When models live in a continuous space, the maximum entropy principle is not well defined, as the entropy of a continuous distribution is not invariant to reparameterization.

So, defining a theoretically "neutral" prior is challenging; the choice of the prior is a crucial part of the modeling process and can have a significant impact on the results. However, as we will see in the next section, as more data becomes available, the influence of the prior diminishes, and the likelihood of the data given the model becomes the dominant factor in determining which models are probable.

Data vs Prior

If there is no "neutral" prior, how can we choose a reasonable one? Basic advice is to try not to introduce obviously bad biases and avoid too complex models. If you follow this advice, you should be fine, but keep in mind that the prior is important and can cause issues. However, as the dataset gets larger, the prior term becomes less important.

Indeed, consider two models $A$ & $B$ for which if $(x, y)$ is sampled from the data generating process (DGP), we have:

\left\{ \begin{align*} \mathbb{E}[\log P(y|x, A)] &= \log P_A \\ \mathbb{E}[\log P(y|x, B)] &= \log P_B \end{align*} \right.

i.e., the expected log likelihood of a sample from the DGP is $\log P_A$ for model $A$ and $\log P_B$ for model $B$ on average.
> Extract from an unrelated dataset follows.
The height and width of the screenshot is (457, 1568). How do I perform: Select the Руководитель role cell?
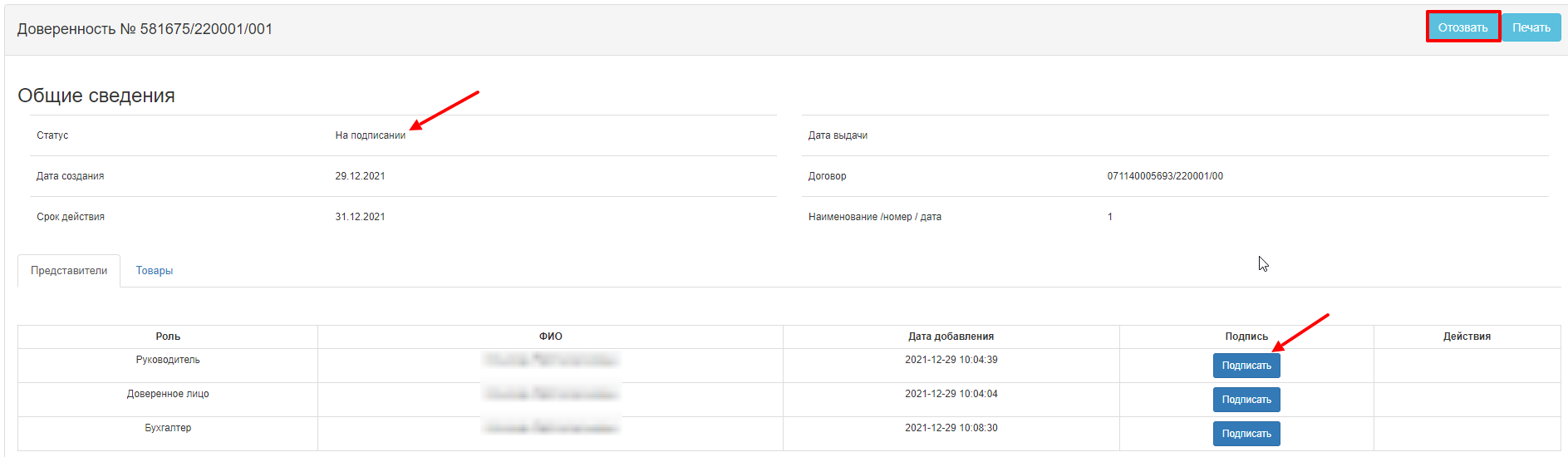[168, 360]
If $P_A > P_B$ , we can say that model $A$ fits the data better than model $B$ . If the dataset $\mathcal{D}$ is composed of $n$ i.i.d. samples, the term $P(\mathcal{D} | M)$ can be expressed as a product over dataset samples, thus:

\begin{align*} P(M | \mathcal{D}) &\propto P(M) \prod_{(x, y)\in\mathcal{D}} P(y|x, M) \end{align*}

Taking the logarithm of the ratio of model probabilities divided by $n$ : $\frac{1}{n}\log{\frac{P(A|\mathcal{D})}{P(B|\mathcal{D})}}$ , we have that the expected value of this term is:

\begin{align*} \mathbb{E}\left[\frac{1}{n} \log{\frac{P(A|\mathcal{D})}{P(B|\mathcal{D})}}\right] &= \underbrace{\frac{1}{n} \log{\frac{P(A)}{P(B)}}}_{\rightarrow 0} + (\log P_A - \log P_B) \\ &\underset{n \rightarrow \infty}{\longrightarrow} (\log P_A - \log P_B) \end{align*}

And its variance is:

\begin{align*} \text{Var}\left(\frac{1}{n}\log{\frac{P(A|\mathcal{D})}{P(B|\mathcal{D})}}\right) &= \mathcal{O}\left(\frac{1}{n}\right) \\ &\underset{n \rightarrow \infty}{\longrightarrow} 0 \end{align*}

Thus, it converges in probability to $\log P_A - \log P_B$ :

\begin{align*} \frac{1}{n} \log{\frac{P(A|\mathcal{D})}{P(B|\mathcal{D})}} &\overset{p} {\underset{n \rightarrow \infty}{\longrightarrow}} (\log P_A- \log P_B) \\ \end{align*}

We can conclude that:

\frac{P(A|\mathcal{D})}{P(B|\mathcal{D})} \underset{n \rightarrow \infty} {\approx} \exp{n (\log P_A-\log P_B)}

Thus, when the prior is fixed, the weight of the model that best fits the data dominates the weight of the other model exponentially fast as the dataset size increases. The prior influence diminishes as more data is available. The choice of a good prior is thus less important when a lot of data is available.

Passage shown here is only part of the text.